Other analysts claimed that the lifting of the 10%-five market-day price band would be a psychological boost, though it may fail to trigger a major turnaround. They pointed to the market’s negative performance on Monday despite the Central Bank lifting the 5% ceiling on commercial bank lending to trading of securities.

However, CSBA yesterday welcomed the lifting (see box story), whilst analysts noted that unfortunately the holiday mood dented any major positive impact.

Yesterday the Colombo bourse slumped to its lowest turnover in two years of Rs. 382 million and volume to a one-month low, with a credit crunch and the year-end doldrums weighing on sentiment.

The ASI fell 0.15 per cent (an improvement in comparison to 0.5% dip) or 9.02 points to 5,851.94, lowest since 25 November. Turnover of below Rs. 400 million was lowest since 14 December 2009 and well below last year’s average of Rs. 2.4 billion and this year’s Rs. 2.3 billion.

Total volume was 13.6 million shares, the lowest since 11 November, against a five-day average of 19.7 million. The 30-day and 90-day average trading volumes were 47.3 million and 93.1 million. Last year’s daily average was 67.9 million.

DNH Financial said the market opened on a positive note but succumbed to retail selling pressure during the trading session to close a tad lower at 5852. “Reflecting the lacklustre market sentiment, turnover declined by 28.9% to Rs. 382 million, the lowest level YTD,” it added.

“Turnover recorded a new low with little activity in the market with holidays approaching. Retail counters continued to account for majority of market turnover while index heavy John Keells Holdings and Commercial Bank also lifted performance,” noted NDB Stockbrokers.

Arrenga Capital said investor reaction to the media release on the Central Bank’s step to lift the current 5% limit on margin facilities by the commercial banks led the indices to shot up irrationally as the ASPI and MPI touched high points of 5,906.08 (up 45.1 points) and 5,170.15 (up 64.7 points) respectively within first hour of trading.

“However, the rally could not sustain, as the indices continued to lose ground, closing the day marginally in the red, amidst very thin activity levels,” it added.
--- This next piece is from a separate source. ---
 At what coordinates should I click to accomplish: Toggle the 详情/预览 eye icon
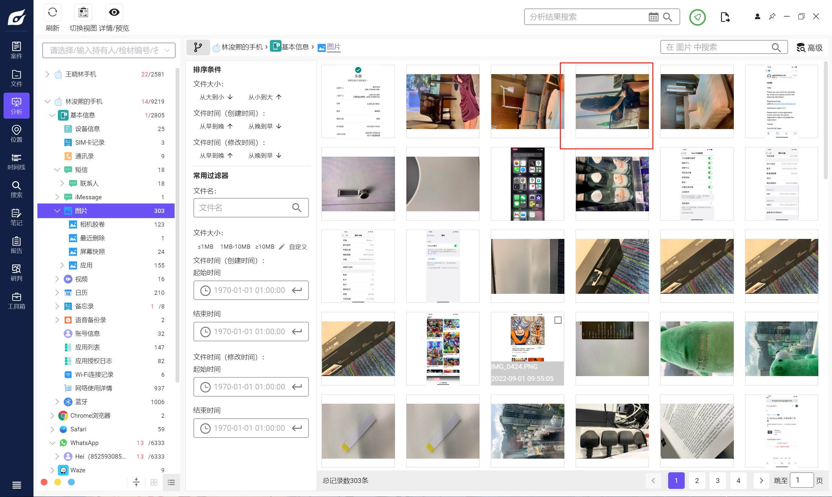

“The Colombo bourse contracted further today with lack of investor confidence demonstrated by shrinking trade volumes,” emphasised Asia Wealth Management.

Market heavyweight John Keells Holdings PLC, which fell 1.7 per cent to Rs. 167.30, led the market fall. The bourse saw a net foreign outflow of Rs. 39.4 million on Tuesday, and foreign investors have sold 18.2 billion thus far in 2011, and a record 26.4 billion in 2010.
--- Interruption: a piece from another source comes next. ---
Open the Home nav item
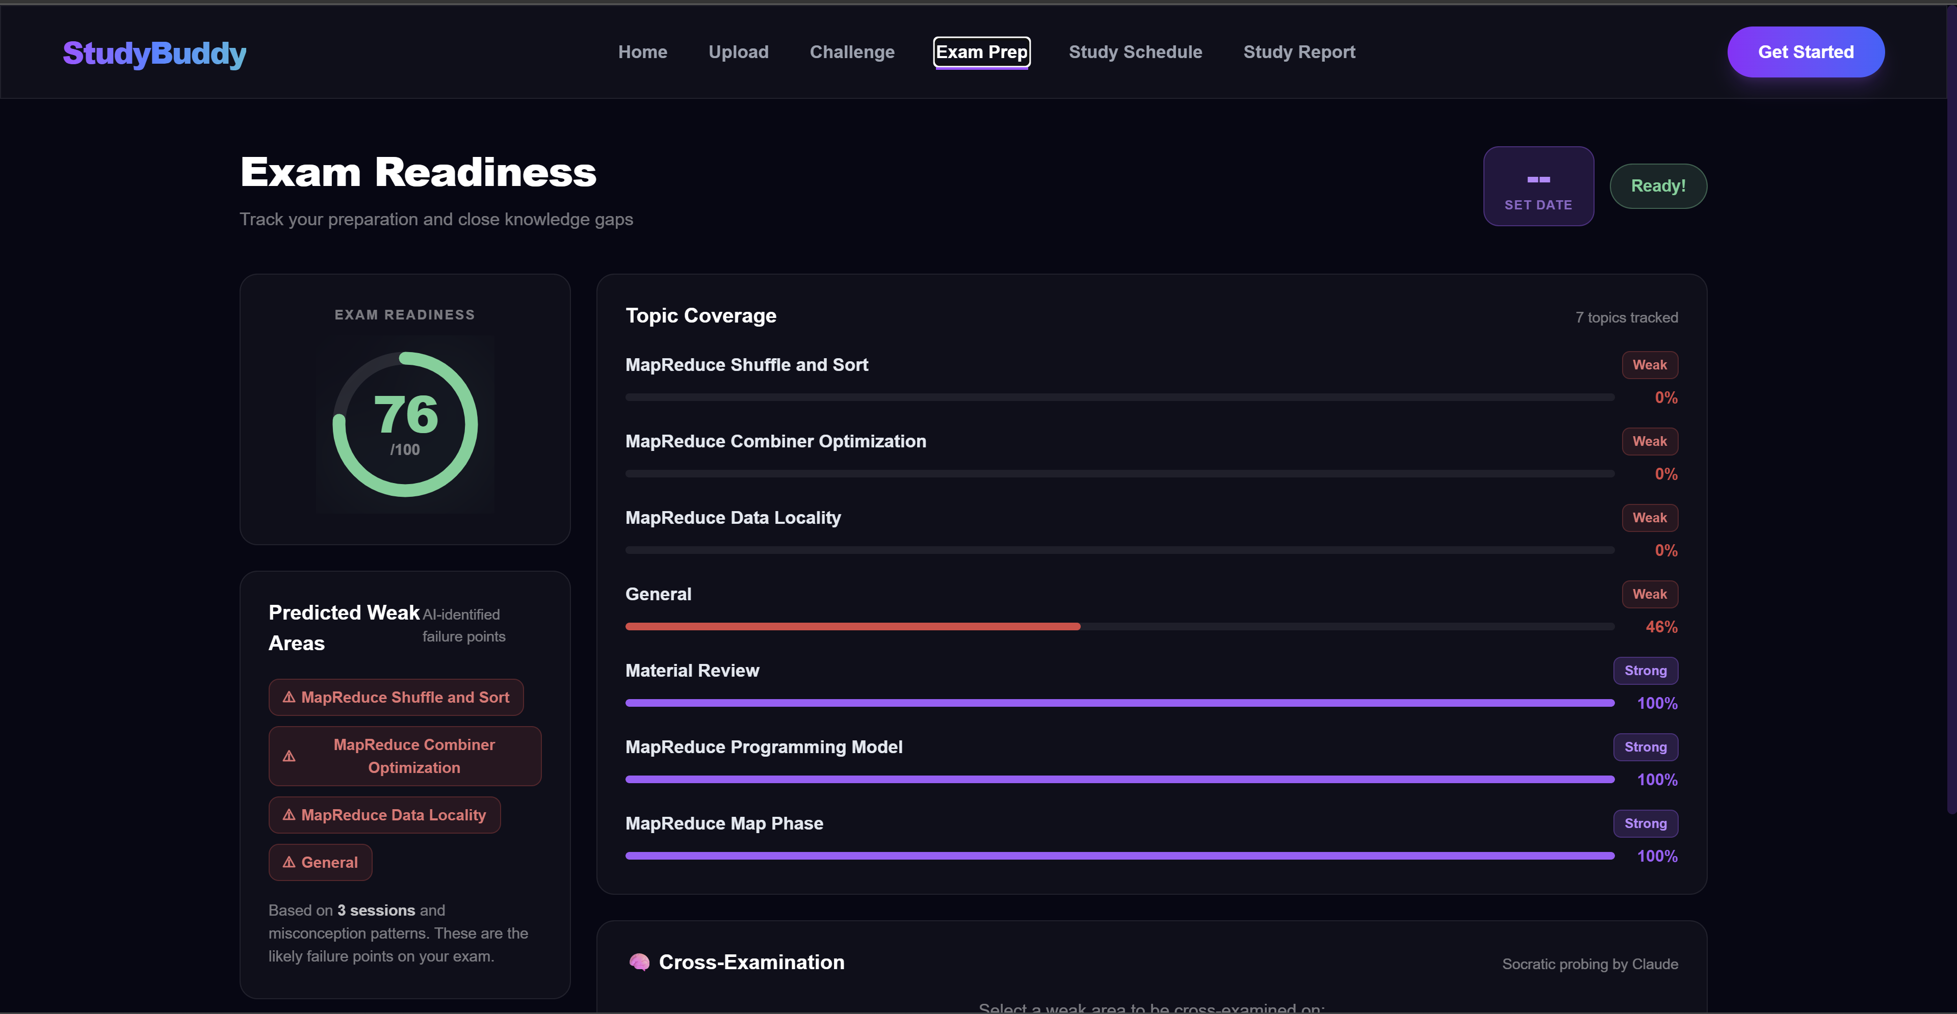Image resolution: width=1957 pixels, height=1014 pixels. point(642,52)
The Colombo Stock Exchange is Asia’s 11th-best performer with a year-to-date loss of 11.8 per cent after being at the top until June. It delivered Asia’s best returns in 2009 and 2010.

The rupee meanwhile closed flat at 113.89/90 rupees a dollar for a 20th day despite dollar demand, as the Central Bank spent $ 10 million defending it, dealers said.

The Central Bank on Tuesday said it could continue to maintain the rupee exchange by selling dollars from the foreign reserves as it expected large dollar inflows in the coming months.

The bank has spent around $ 500 million to keep the exchange rate steady since a three per cent devaluation on 21 November. It spent almost $ 2 billion this year until the end of September holding back depreciation pressure.